Zero-point energy is defined as the lowest possible amount of energy that a quantum mechanical system can possess. Unlike a classical mechanical system, in which no motion would correspond to no energy, quantum systems are governed by the expectation value of the Hamiltonian operator describing the system. In many cases, even relatively simple ones, the lowest energy expectation value is non-zero, meaning that the system has some energy even when in the lowest possible energy state.
A simple example is the quantum harmonic oscillator, which has a first eigenstate with a minimal energy of Planck's constant times the oscillator frequency, divided by 4π. (As opposed to zero. Don't worry, that's the hard part over.)
Since pretty much everything is governed by quantum mechanics, this leads to the idea that even in a vacuum, such as deep space, the electric and magnetic fields are in a constant state of oscillation at this minimal energy. The problem is that this implies that every point in space has a non-zero zero-point energy. Then from Einstein's principle of mass-energy equivalence and general relativistic formulation of gravity, every point in space has a non-zero mass equivalence that should be generating a gravitational field. (i.e. a zero-point mass. Okay, I lied about the hard part being over.) In other words, this should produce an infinite cosmological constant, which would accelerate the expansion of the universe to infinity infinitely quickly, and the universe shouldn't exist.

**SUPPLIED ENTRIES**
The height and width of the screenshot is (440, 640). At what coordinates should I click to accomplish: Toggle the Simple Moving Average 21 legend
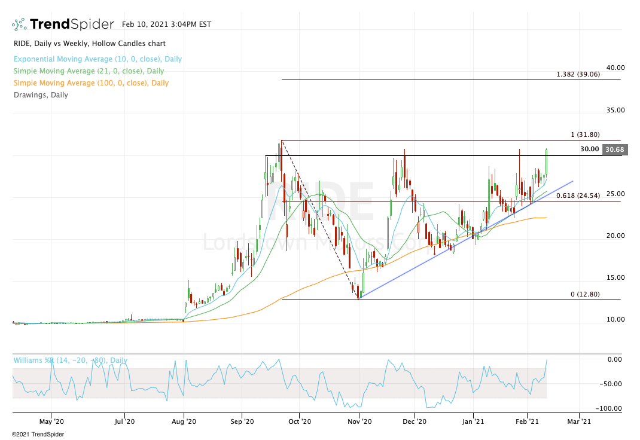89,71
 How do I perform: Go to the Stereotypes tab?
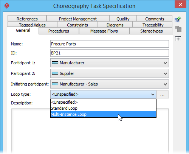(x=151, y=31)
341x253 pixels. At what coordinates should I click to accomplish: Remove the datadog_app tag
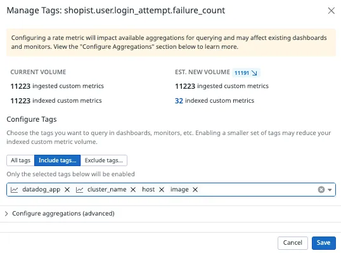click(67, 190)
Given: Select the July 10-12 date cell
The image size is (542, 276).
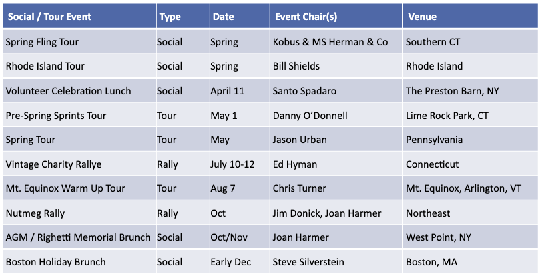Looking at the screenshot, I should coord(234,164).
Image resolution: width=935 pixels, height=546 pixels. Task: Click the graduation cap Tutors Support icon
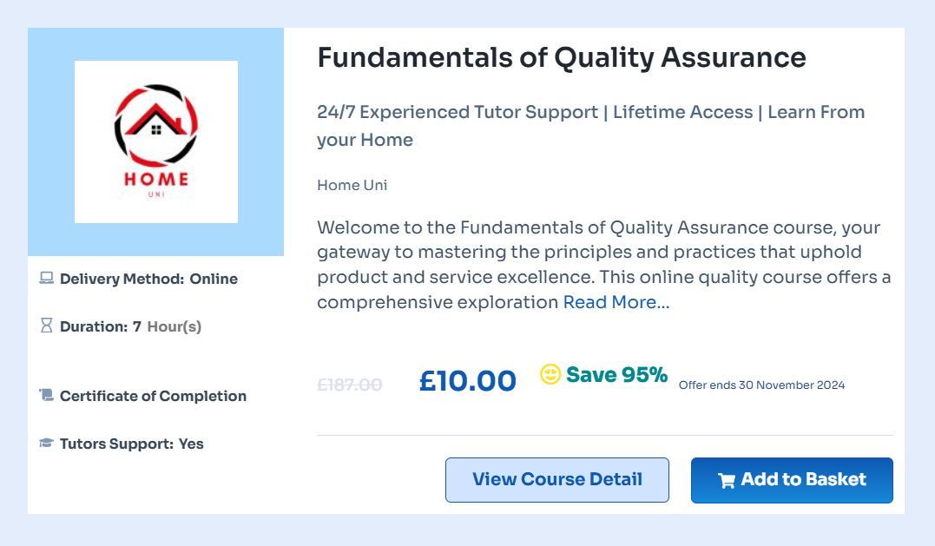(47, 444)
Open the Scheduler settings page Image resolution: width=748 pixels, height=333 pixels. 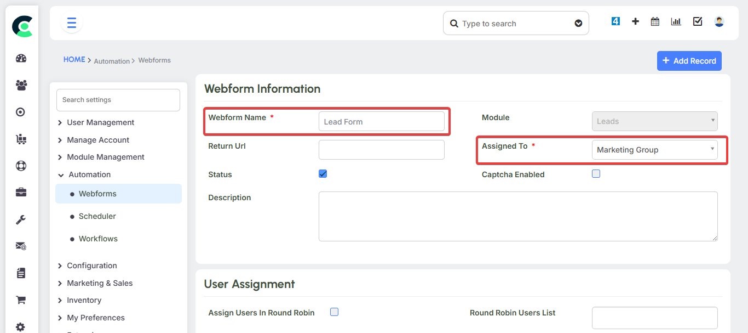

**REQUIRED ACTIONS**
1 - In the zero-point energy text, what is the minimal energy of the first eigenstate of the quantum harmonic oscillator?
2 - Write the next part of the zero-point energy text, continuing from its final sentence.

**ANSWERS TO THE EXERCISES**
1 - Planck's constant times the oscillator frequency, divided by 4π.

2 -
Clearly something is wrong somewhere.
The details of the interaction of zero-point energy, its equivalence to a zero-point mass, and the cosmological implications are one of the great unsolved problems of modern physics.
Phew, I'm glad I finally explained the tricky part of that joke.
The other odd thing about Vegan Catholicism is that they classify beavers and capybaras as vegetables.